Emily Abendroth, NOTWITHSTANDING shoring, FLUMMOX (Little Red Leaves Textile Editions, 2012), 26 pp.—Tempted as I might be to read this as a screed, I want to emphasize, at least at first, its formal qualities. Specifically, Abendroth deploys a kind of send-up of the Socratic Method, statements and responses (vertically opposed on the same pages in the first part and horizontally opposed across the recto and verso pages in the second part). But this description belies the shifting rhetorical and syntactical registers on the same page, in the same stanzas, and often enough, within the same sentences. The thrust of the book is broadly ecological, both animal and human, marine and land.

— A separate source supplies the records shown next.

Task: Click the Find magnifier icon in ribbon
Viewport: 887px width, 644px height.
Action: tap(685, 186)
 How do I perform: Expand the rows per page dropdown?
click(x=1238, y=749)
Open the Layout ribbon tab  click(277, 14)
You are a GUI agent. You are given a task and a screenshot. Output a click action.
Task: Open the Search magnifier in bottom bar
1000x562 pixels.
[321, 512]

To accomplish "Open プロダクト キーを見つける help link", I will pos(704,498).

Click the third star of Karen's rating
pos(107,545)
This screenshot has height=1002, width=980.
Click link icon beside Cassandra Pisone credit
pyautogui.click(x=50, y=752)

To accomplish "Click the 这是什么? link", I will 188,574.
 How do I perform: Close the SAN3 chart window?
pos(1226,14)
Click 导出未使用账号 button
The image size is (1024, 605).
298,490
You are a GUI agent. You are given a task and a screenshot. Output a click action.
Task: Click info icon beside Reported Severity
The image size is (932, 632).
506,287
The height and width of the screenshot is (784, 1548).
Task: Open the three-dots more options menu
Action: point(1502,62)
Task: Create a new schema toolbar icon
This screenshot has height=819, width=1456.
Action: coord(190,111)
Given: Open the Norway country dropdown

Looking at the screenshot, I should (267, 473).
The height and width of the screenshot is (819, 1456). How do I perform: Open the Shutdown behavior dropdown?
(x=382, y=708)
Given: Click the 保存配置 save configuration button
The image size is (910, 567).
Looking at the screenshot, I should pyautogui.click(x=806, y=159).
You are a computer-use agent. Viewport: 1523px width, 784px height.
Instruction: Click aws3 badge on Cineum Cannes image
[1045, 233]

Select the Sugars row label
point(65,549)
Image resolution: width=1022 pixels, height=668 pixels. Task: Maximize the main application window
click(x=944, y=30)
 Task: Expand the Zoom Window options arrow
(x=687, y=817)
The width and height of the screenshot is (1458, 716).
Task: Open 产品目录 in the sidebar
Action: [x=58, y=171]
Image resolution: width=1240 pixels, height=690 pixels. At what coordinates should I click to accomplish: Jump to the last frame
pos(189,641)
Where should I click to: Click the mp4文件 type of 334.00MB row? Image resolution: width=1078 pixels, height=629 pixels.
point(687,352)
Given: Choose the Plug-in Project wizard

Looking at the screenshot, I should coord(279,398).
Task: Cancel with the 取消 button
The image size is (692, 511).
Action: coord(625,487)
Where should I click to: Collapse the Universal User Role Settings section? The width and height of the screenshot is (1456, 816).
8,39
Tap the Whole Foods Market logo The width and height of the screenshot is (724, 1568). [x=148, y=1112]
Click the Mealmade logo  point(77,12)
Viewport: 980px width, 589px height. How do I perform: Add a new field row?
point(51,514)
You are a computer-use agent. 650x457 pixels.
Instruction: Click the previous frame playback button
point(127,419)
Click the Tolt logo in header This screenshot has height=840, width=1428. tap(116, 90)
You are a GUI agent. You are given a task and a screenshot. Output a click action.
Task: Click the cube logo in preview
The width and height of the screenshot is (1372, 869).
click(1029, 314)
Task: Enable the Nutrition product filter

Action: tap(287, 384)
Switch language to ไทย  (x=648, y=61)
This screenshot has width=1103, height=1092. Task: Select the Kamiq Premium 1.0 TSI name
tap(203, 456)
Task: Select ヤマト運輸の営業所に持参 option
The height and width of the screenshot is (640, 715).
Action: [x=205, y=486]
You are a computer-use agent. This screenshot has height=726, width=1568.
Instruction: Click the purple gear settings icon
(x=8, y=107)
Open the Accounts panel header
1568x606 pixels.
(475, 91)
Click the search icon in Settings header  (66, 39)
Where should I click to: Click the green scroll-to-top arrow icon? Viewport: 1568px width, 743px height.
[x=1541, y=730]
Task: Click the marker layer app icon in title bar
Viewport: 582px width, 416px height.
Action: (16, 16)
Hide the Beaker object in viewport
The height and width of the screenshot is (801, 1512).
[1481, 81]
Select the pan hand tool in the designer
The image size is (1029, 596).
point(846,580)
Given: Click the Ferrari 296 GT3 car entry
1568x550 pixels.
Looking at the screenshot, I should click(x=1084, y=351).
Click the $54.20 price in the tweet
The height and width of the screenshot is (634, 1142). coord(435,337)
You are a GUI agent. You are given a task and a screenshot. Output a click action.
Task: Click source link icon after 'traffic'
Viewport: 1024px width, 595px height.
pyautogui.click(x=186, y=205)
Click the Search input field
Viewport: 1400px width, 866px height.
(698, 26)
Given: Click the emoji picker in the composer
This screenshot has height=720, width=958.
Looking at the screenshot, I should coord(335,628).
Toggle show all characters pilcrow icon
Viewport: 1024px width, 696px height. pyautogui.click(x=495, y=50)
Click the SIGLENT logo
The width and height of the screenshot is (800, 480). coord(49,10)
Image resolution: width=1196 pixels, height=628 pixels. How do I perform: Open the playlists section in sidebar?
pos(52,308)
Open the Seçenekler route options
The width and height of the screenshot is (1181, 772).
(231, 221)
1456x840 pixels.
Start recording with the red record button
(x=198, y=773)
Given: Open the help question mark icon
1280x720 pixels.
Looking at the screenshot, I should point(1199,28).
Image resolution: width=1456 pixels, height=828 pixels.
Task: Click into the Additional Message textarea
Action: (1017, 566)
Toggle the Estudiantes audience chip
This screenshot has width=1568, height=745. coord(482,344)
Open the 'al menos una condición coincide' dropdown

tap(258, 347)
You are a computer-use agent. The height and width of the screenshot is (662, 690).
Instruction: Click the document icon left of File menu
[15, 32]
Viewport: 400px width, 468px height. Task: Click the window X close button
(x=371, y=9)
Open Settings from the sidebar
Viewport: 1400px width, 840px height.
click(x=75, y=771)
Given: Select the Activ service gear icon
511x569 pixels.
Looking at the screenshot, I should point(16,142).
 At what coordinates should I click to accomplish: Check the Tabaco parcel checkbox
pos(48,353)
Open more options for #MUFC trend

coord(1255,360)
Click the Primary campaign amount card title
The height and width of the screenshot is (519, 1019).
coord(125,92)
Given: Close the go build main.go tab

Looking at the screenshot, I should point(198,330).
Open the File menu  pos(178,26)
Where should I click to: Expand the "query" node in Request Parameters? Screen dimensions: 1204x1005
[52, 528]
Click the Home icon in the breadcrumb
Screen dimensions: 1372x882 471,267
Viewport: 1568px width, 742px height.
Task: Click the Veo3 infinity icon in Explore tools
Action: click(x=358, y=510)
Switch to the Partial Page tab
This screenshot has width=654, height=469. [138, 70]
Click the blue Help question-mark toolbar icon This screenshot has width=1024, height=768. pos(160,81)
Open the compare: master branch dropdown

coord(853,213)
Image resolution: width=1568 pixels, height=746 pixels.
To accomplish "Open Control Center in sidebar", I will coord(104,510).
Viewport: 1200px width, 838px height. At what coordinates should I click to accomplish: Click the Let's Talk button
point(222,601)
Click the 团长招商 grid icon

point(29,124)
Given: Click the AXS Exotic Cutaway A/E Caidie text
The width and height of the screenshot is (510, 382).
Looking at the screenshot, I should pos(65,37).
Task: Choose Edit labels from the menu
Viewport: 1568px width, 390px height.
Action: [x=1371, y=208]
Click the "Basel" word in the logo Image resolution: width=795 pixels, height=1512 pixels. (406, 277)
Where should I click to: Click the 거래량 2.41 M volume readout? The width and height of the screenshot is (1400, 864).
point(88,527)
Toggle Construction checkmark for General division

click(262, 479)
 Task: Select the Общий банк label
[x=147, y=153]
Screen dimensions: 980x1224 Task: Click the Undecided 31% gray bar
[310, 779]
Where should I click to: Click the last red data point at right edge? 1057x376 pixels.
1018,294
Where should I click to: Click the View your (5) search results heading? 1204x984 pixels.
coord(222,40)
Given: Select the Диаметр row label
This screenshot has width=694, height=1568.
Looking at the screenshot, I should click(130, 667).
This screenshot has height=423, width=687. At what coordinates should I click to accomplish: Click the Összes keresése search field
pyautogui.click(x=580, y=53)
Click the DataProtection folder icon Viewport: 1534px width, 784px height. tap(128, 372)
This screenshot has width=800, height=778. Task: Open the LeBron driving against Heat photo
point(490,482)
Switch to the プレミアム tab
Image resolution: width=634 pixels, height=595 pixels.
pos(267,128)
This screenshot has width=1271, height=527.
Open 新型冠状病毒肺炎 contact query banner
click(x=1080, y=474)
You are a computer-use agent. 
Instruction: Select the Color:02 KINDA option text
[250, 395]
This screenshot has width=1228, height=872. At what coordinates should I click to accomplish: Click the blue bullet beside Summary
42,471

At the same time it is also a critique of science, of culture, of, that is, ideology: “The specimen thought, this is how important it can be to posterity/ to make an anomaly conform.” (9) Although she starts with the abuse and destruction of marine and animal life, Abendroth, in the second half of the book,  yokes together experimental formalism and social conformity (“This was the trickery of parataxis, the charade of proximity as pure equivalency”), economic crises and the “health” of racial stereotyping (“Although the stocks collapsed, Tynisha remained inflated. Elated even.”), so that the sentence serves as a microcosm of the formal strategies that organize the book as a whole. NOTWITHSTANDING shoring, FLUMMOX takes no prisoners, takes risks (social critique aside, the penultimate page nestles too close, perhaps, to Wordswortthian romanticism), and takes us all to task.